I was told the Q&A would be energetic and interesting so am looking forward to that. Then, naturally, Kevin says, he’d flying back from Bangkok that day and hopes he will not be late. Now, at least one of us should ride down that day and with a spoke fallen out of the GT during my last ride, I’d better check that Brompton’s tyre.
Exploring Singapore (Photo by @acroamatic)
How Singaporeans are re-discovering the freedom of cycling
“Cycling was a liberating experience of our childhood, made possible by a safe environment available to young and unsupervised riders. Through scraped knees and elbows, our skills developed organically with time.
Urbanization has since robbed our streets of their nurturing role in communities. Increasingly crowded roads with fast and large vehicles saw cyclists fade with loss of safe spaces even as we became more sheltered.
But in the past few years, there has been a dramatic change, brought about by the rise of foldies and the extension of the PCNs. Thousands have returned to the saddle and we now ask “how ready is our city to embrace this evolution?”

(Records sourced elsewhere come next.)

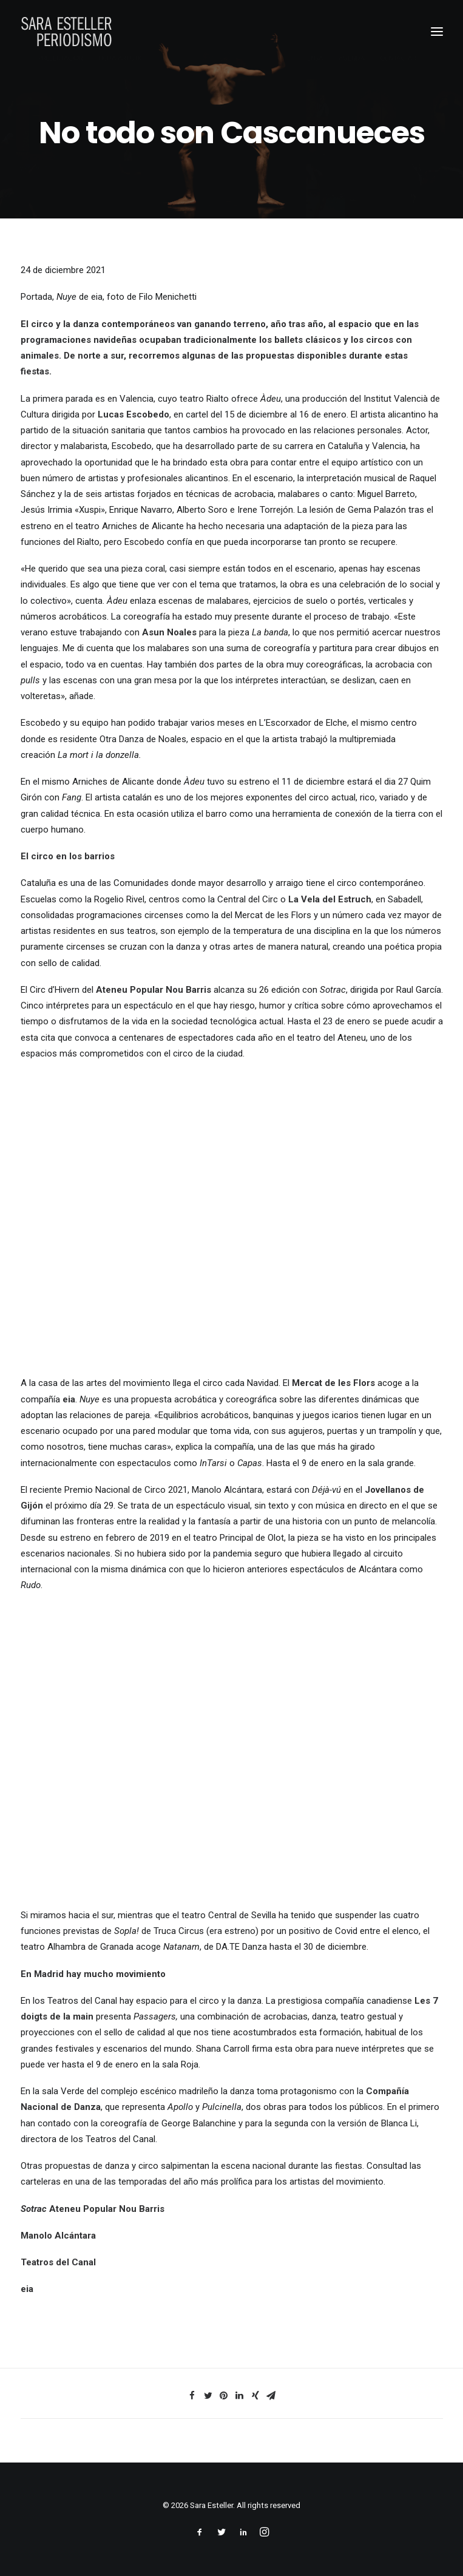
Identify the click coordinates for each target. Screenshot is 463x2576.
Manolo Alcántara (58, 2235)
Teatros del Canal (58, 2262)
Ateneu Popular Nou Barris (106, 2208)
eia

- N. Sivasothi (@sivasothi) aka Otterman is a lecturer at the Department of Biological Sciences and a research associate of the Raffles Museum of Biodiversity Research at the National University of Singapore. He maintains several blogs including “Cycling in Singapore”, leads a longstanding cycling group called the Zen Dogs, and is working with his student on a nature cycling tour on the north-eastern PCNs called the “Otter Trail”.
- Kevin Lim (@brainopera) is an Assistant Director, Strategy & Experience at The National Art Gallery, Singapore. In his previous life at the University at Buffalo (SUNY), he was known for his “social cyborg” experiment in memory, privacy and cybernetics, Nowadays he’s examining the bicycle as a timeless, sustainable form of personal transportation.